### WHAT IS BEING ASKED
Copy out precisely the lines of the material that follows, beginning with the line containing "Task: Select the" and ending with its last line; exclude pictures.

=-=-=-=-=

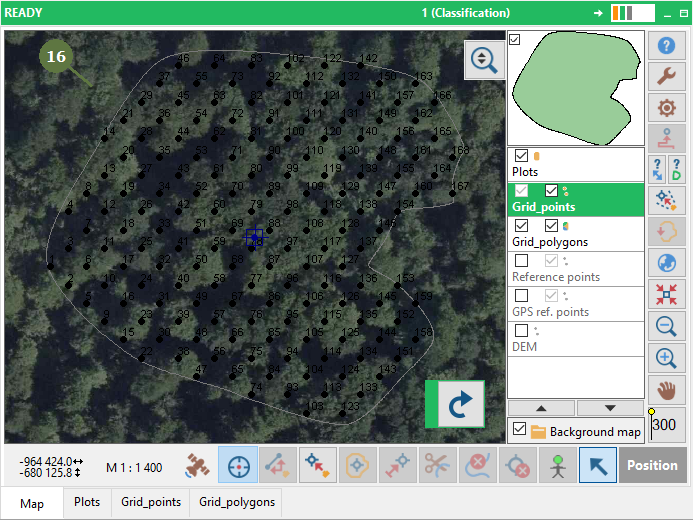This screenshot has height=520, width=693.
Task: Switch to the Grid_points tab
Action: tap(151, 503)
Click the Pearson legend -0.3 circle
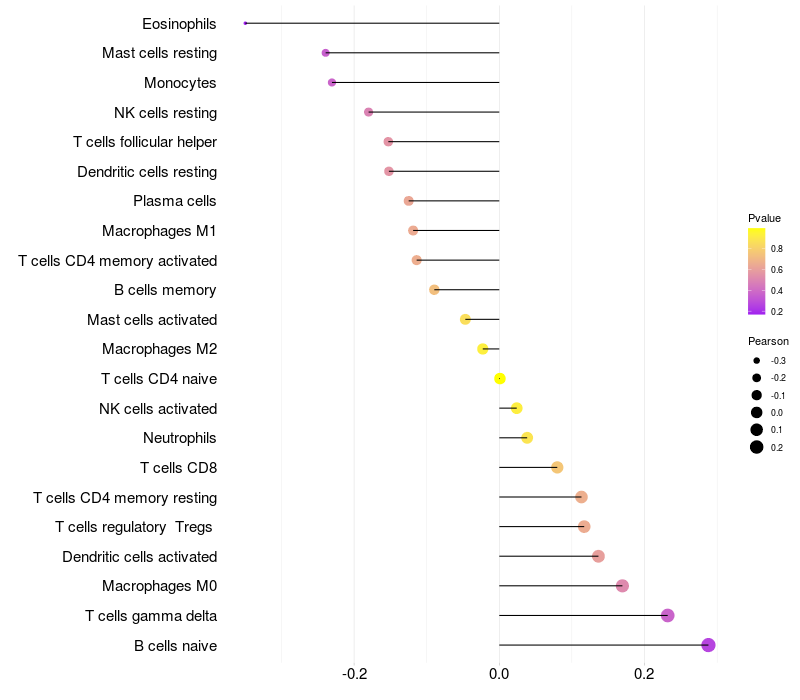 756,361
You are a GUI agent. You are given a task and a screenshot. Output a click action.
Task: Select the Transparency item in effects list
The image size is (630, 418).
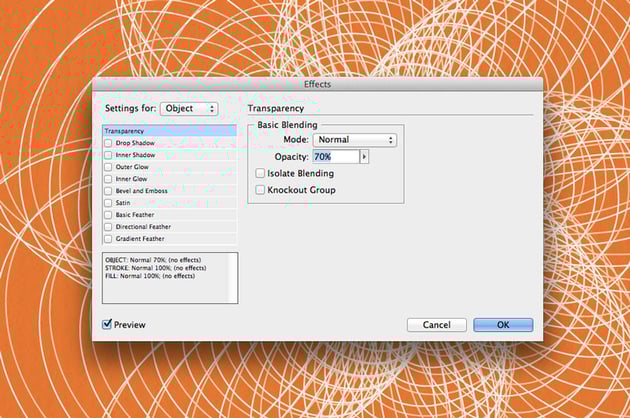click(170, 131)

=-=-=-=-=

### EXERCISE SOLUTION
Task: Select the Transparency item in effects list
The image size is (630, 418).
click(170, 131)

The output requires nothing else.